I suspect that by the time you read this, they’ll be more prevalent and, from reports to the north, we may be in for a good inshore billfish run.

While they’re still short on numbers, there have been some occasionally good catches of spotted mackerel to around 6kg up off Grassy Heads. Fingers crossed for more of them.

Snapper came good as the moon built to full with the fish closer to shore, with most of the action on the wider spotted mackerel grounds. This area is in roughly 120 feet of water 3km off Grassy Head. There should be some good fish even closer to shore, like just off the headland, especially during the wee hours of the morning.

A few kings have turned up at Fish Rock and Black Rock, some around 10kg, most falling to slow-trolled live baits and jigged lures. Just remember, new laws have been put in place at Green Island and Fish Rock in regards to live baiting and anchoring, so check with Fisheries before venturing down that way.

The Macleay River is producing some nice mulloway as well as some big lizards. The jew were pretty active as the moon built to full, and the same big tides, combined with warmer water, had the mega-flathead on the chew. Fish to 6kg have been caught almost daily. Thankfully, a few are returned after a happy snap. Most of the big lizards are along the deep rock walls close to the mouth and are falling to live herring and yakkas as well as some bigger soft plastics, such as those produced by Storm.

Fair go

As many anglers are aware, part of the money raised from fishing licence revenue has been used to buy out a considerable number of professional estuary fishermen up and down the coast, effectively creating 30 new saltwater fishing havens. This is a great step forward and one that should be applauded. But what about the poor old Macleay River?

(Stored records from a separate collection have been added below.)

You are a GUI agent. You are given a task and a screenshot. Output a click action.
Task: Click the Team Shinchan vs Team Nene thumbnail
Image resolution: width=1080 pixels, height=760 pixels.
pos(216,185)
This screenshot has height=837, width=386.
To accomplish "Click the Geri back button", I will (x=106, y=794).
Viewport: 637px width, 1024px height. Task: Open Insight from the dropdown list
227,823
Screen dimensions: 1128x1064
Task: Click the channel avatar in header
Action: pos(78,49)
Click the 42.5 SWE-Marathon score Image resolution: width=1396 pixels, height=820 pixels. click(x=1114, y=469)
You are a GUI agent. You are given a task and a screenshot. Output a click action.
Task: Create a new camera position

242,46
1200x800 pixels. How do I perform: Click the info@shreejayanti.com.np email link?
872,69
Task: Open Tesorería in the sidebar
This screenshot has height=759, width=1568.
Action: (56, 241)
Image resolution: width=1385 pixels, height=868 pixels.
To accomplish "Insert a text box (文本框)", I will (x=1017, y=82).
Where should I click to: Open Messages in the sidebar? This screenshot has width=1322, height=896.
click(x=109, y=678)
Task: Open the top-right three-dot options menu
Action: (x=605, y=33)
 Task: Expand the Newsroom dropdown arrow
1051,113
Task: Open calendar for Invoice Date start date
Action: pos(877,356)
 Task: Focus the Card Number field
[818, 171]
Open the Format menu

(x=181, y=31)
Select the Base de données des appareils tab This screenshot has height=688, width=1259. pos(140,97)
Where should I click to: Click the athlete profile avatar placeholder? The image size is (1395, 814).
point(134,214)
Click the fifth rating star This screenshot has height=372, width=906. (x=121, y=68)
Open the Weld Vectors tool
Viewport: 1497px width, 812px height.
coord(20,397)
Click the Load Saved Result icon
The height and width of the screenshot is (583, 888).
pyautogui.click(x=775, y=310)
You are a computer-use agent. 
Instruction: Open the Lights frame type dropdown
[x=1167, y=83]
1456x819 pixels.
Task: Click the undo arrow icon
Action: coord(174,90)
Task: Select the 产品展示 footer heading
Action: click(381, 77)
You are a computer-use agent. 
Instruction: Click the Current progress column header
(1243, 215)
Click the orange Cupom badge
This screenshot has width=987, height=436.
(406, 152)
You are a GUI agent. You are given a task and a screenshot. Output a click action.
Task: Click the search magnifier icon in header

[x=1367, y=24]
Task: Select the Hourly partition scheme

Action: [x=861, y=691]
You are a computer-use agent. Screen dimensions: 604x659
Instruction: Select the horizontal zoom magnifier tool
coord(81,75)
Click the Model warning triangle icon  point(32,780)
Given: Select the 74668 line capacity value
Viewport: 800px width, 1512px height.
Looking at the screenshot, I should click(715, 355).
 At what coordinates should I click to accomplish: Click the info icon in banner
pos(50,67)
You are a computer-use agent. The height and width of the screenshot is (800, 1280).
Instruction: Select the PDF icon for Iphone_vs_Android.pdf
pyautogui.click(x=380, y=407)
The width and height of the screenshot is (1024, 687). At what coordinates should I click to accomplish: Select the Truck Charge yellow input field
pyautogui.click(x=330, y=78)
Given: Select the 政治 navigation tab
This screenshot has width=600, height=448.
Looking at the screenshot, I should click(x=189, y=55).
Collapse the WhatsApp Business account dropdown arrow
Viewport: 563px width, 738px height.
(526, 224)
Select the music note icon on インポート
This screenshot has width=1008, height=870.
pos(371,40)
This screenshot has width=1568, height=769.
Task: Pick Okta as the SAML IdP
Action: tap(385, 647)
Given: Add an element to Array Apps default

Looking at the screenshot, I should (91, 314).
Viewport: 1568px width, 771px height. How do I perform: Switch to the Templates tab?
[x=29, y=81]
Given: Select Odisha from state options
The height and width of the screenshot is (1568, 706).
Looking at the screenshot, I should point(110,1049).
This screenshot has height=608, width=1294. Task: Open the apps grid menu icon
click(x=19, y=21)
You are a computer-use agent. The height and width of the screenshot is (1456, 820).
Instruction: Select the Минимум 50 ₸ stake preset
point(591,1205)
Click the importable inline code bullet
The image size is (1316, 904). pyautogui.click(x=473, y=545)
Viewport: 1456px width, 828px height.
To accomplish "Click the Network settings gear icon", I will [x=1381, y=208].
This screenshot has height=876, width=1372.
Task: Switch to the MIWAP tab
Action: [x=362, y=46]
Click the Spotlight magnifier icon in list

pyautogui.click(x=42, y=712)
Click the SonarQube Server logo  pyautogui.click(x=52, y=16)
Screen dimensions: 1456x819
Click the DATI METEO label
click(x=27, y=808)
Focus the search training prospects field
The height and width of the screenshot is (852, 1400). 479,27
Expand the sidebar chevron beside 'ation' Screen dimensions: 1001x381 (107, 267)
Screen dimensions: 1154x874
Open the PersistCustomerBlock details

I was recently handed some interesting facts compiled by Bass Kempsey on behalf of all concerned for the current plight of the mighty Macleay. The letter, containing info obtained from N.S.W Fisheries Region 3 issue papers, was aimed at ultimately seeing the Macleay closed to pro fishing.

Some of the points made need some answers. Like why the Hastings River was closed to netting with 77 votes and the Macleay, with its smaller population and 95 votes in favour, remains open?

NSW Fisheries lists 77 effective commercial fishers in Region 3 (Camden Haven to Wooli) and has bought out 32 pro licences. As the report points out, that leaves 45 pro fishers to potentially fish just two rivers, the Macleay and the Nambucca. That’s a hell of a lot of pressure for a system that was already struggling with only 12 pro fishermen.

Also interesting was the commercial catch for 1998/99 for the Macleay River – 91,498kg for a return of $298,725 – or $3.30 per kilo. In 1996/97, tourism in the Macleay Valley was valued at a staggering $99 million. It seems many visiting anglers are prepared to spend far more than $3.30 per kilo for their catch.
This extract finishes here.